I have a data with a column with some words. i extracted some words by list of words, for example ingredients_list=['water','milk', 'yeast', 'banana', 'sugar', 'ananas']. This is the list with right order of words and each word should be sorted by this order. When i extracted words, i create a Series of extracted words, but some rows in this series contains two word or no words. For example (actual length of a series is 25000):
index | ingredients |
---|---|
0 | sugar |
1 | yeast |
2 | |
3 | ananas milk |
4 | sugar water |
5 | milk |
what i want is to order those rows which contains two words, such as in index 3 and 4, by the order of ingredients_list.
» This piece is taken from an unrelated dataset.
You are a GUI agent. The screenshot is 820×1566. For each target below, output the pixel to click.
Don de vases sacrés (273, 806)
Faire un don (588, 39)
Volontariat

For example:
index | ingredients |
---|---|
0 | sugar |
1 | yeast |
2 | |
3 | milk ananas |
4 | water sugar |
5 | milk |
First what i did is to replace empty rows with 'unknown". Then i tried some codes:
ingredients_list=['water','milk', 'yeast', 'banana', 'sugar', 'ananas']
path = '|'.join(r"\b{}\b".format(x) for x in ingredients_list)
ing_l = df['ingredients'].str.findall(pat, flags=re.I).str.join(' ')
ing_l= ing_l.replace("","Unknown")
then to sort them accordingly to ingredients_list:
def sort_list(list1, list2):
zipped_pairs = zip(list2, list1)
z = [x for _, x in sorted(zipped_pairs)]
return z
words = sort_list(ing_l, ingredients_list)
OR
d = {v:i for i, v in enumerate(ing_l)}
r = sorted(ingredients_list, key=lambda v: d[v])
But what i got is a list of length of 6, as ingredients_list length. Then i try:
ing_l= pd.DataFrame(ing_l)
ing_l['sort'] = [word for x in ingredients_list for word in ing_l if word == x]
But i have some error ValueError: Length of values (0) does not match length of index (25000) Do you have any solution to this problem? Thank you a lot
You can apply
sorted
with a custom dictionary on the split string and join
again:
ingredients_list=['water','milk', 'yeast', 'banana', 'sugar', 'ananas']
order = {k:v for v,k in enumerate(ingredients_list)}
df['sorted_ingredients'] = (
df['ingredients']
.str.split()
.apply(lambda x: ' '.join(sorted(x, key=order.get)) if isinstance(x, list) else x)
)
output:
index ingredients sorted_ingredients
0 0 sugar sugar
1 1 yeast yeast
2 2 NaN NaN
3 3 ananas milk milk ananas
4 4 sugar water water sugar
5 5 milk milk